Making their community beautiful
BAY SHORE—A walk down Main Street today is a lively and colorful experience due to the diverse shopping and dining opportunities available there. However, that stroll is also a visually beautiful one as well, thanks in large part to the good work of the Bay Shore Beautification Society. This past spring, the Chamber of Commerce of Greater Bay Shore honored this group at their annual Distinguished Citizen Award Dinner, paying homage to the two ladies who have led the organization for nearly 20 years, Susan Boudreau and Gail Farrell.
Donna Periconi, president of the chamber, referred to the society as “an extraordinary group of citizens.” She added that under the leadership of Boudreau and Farrell, “…the society has been a driving force in Bay Shore’s legendary revitalization.”
“It was thrilling,” said Boudreau upon receiving the award. “But we could never do this without other people pitching in.” Farrell concurred. “It was a lovely award. It makes you feel good that your work is appreciated. But I’m happy to do it; it’s my hometown,” she added.
The organization was born out of the first Bay Shore Summit, a school district-based gathering that brings various community groups together annually. At the helm, Boudreau and Farrell have spearheaded a number of projects, such as hanging geranium baskets from the decorative lampposts every spring and summer. The posts are then decorated for the holiday season with evergreen wreaths. Money for the plants is garnered through fundraising and donations.
The Light the Night initiative, where more than 30,000 luminaries line the streets of Bay Shore and Brightwaters one Sunday in December, was started by the society. They also present Winter Fest, a fun, family-oriented event in addition to the Haunted Halloween festival that draws families to Main Street for seasonal fun activities such as pumpkin carving. And last year this group introduced a new initiative, “Pumpkin People,” which decorate the lampposts during the month of October.
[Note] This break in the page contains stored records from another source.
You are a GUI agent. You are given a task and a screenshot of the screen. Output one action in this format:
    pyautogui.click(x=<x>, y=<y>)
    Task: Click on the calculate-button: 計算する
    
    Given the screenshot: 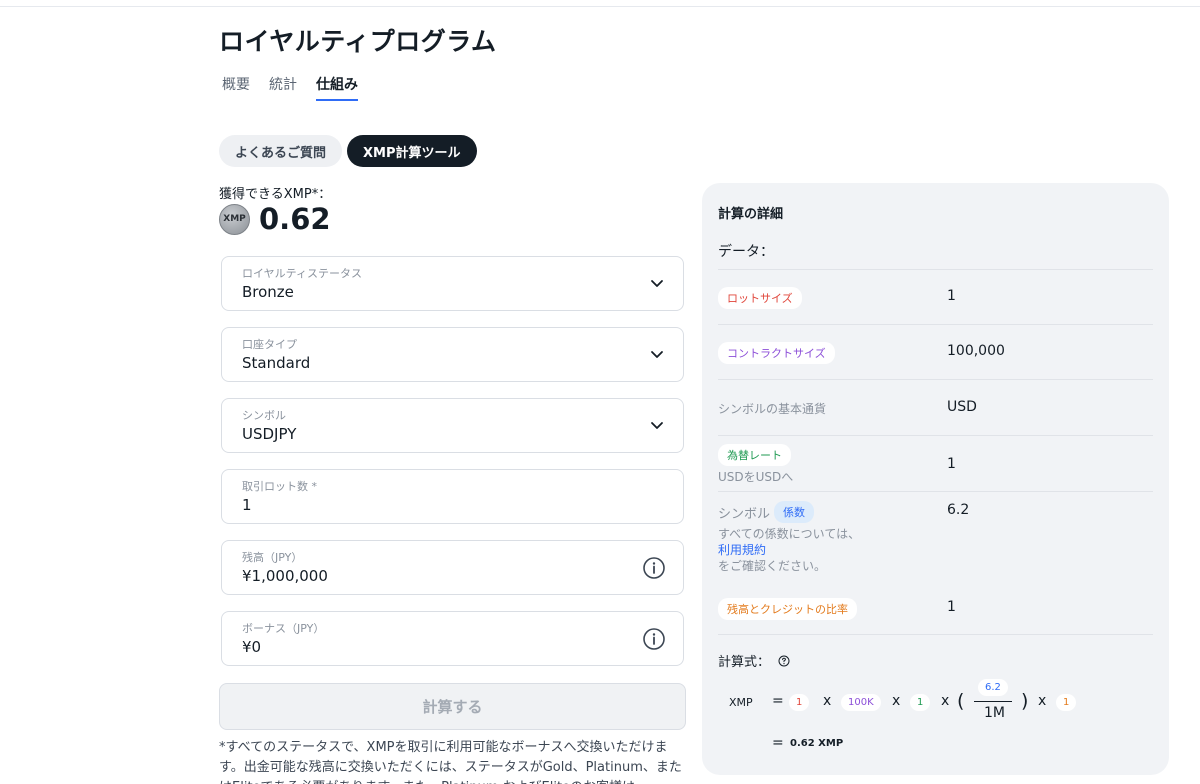 What is the action you would take?
    pyautogui.click(x=452, y=706)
Both Boudreau and Farrell are retired Bay Shore school teachers. Farrell, a native of the hamlet, has been responsible for a number of school-based plantings such as the garden at the middle school dedicated to the victims of the Sept. 11 tragedy. A piece of what had been the World Trade Center is incorporated there, as is a seedling from what is now known as the Liberty Tree, which once stood outside one of the felled buildings in Lower Manhattan.
Farrell said she has always encouraged her students to plant and take care of gardens. In fact, as a student in Bay Shore she became a junior member of the local garden club. “I’ve always had dirt under my nails,” she remarked with a laugh.
Boudreau said of all the gardens they have brought to Bay Shore and continue to maintain, the Wellness Garden on Main Street at the beginning of the Wellness Trail, and the Community Reflection Garden, also on Main Street, stand out. “We raised $250,000 to build [the Reflection Garden],” she said. It is in an area that had once been occupied by a scuba diving training facility that had burned down. Boudreau noted that the cleanup of the property, which involved digging up several buried tanks, was a very costly challenge. However, now with the lovely verdant landscape and benches occupying that space, it has become a place of solace to anyone who enters.
Boudreau said the society’s next project is an award program that recognizes residential gardens. The society also hopes to build a garden at the Bay Shore Railroad Station, where they installed an irrigation system. However, Boudreau said the society would need to get more young people involved.
“We depend on the goodness of people,” she said. “If they want their town to be beautiful, they have to take ownership. It is very rewarding.”